Weil die Bühne wieder von der Nordwestdeutschen Philharmonie in Anspruch genommen wurde, blieb als Aktionsfläche nur ein teilweise überdachter Orchestergraben. Wo Weite und Breite fehlten, wurden Höhe und Tiefe genutzt. Venus (Chariklia Mavropoulou) steigt mitsamt der im Berg eingesperrten Sirenen und Nymphen aus dem Untergeschoss wie später auch das halbe Dutzend mittelalterlicher Liedermacher, die antreten, der "Liebe Wesen zu erkunden".
Susanne Eisch sitzt als junger Hirt auf der Treppe, die am Seitenbalkon endet. Auf gleicher Höhe gegenüber grüßen Langraf Hermann (Andreas Hörl von der Hamburger Staatsoper) und dessen Nichte Elisabeth, die in Anna Schwanewilms, jüngst gefeiert bei den Salzburger Festspielen, zur herausragenden Sängerin des Abends wurde. Warner, Bühnenbildner Jason Southgate und der international gefragte Lichtdesigner Wolfgang Göbbel agierten souverän mit den inszenatorischen und choreografischen Möglichkeiten.

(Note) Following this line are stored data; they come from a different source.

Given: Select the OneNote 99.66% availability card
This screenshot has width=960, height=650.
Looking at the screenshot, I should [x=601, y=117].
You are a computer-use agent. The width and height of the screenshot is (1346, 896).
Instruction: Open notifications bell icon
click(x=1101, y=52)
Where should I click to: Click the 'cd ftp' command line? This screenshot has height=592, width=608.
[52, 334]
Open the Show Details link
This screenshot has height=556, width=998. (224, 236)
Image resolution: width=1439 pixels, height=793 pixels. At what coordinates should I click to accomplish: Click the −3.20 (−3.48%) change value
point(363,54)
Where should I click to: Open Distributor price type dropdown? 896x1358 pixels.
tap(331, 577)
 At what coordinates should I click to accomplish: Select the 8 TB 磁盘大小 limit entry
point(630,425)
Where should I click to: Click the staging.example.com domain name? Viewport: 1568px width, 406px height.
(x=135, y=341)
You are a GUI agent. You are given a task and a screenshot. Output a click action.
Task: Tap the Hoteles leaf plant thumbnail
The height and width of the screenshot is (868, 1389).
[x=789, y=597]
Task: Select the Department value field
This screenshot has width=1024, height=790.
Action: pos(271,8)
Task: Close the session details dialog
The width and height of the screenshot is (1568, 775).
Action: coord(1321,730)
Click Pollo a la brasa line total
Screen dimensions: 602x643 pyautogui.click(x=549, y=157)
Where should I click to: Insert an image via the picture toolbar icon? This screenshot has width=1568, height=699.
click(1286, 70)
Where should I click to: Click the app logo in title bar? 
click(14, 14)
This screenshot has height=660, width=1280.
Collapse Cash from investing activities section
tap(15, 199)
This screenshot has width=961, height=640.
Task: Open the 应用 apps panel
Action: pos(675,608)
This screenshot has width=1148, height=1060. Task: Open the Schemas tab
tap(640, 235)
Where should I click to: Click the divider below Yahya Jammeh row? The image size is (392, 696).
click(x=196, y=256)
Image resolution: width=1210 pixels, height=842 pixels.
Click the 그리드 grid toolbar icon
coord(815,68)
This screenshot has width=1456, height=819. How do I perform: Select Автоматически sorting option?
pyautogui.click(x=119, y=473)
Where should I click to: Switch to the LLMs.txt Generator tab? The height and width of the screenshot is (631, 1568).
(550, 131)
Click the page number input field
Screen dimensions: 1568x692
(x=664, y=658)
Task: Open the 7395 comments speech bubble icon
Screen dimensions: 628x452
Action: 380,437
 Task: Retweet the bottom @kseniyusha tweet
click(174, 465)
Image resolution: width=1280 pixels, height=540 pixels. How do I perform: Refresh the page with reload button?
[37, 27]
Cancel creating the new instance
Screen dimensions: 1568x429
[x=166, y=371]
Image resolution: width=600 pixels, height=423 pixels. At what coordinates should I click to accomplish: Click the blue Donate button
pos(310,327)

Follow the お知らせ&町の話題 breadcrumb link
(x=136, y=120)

Göbbel tauchte das Geschehen auf der Minibühne mal in bläulich-violette (Venusberg-Szene), grüne (Pilgerzug) oder herbstlich-braune Farbtöne (Heimkehr der Büßer). Vor dem Gaze-Vorhang, hinter dem die NWD unter der Leitung von Frank Beermann ihr überzeugendes "Tannhäuser"-Debüt gab, wurde eine Leinwand herab gelassen für die Video-Einspielung vom "Einzug der Gäste" in die "Sängerhalle". 500 weiß gewandete Mindener hatten Ende Juli im Parkett und den Rängen Platz genommen und sich dabei filmen lassen.
Das alles wirkte stimmig, überzeugend und vereinigte sich zu einer maßvoll modernen Inszenierung. Dazu kamen solistische Höhepunkte. Neben Schwanewilms strahlendem Sopran vor allem durch den Texaner Michael McCown (Oper Frankfurt) in der Partie des Walther von der Vogelweide. Ganz vorzüglich auch der Opernchor der Richard Wagner Gesellschaft Sofia und die jungen Damen aus dem Tanzprojekt des Mindener Ratsgymnasium.
Schließlich Ovationen für einen ganz großen Opern-Abend.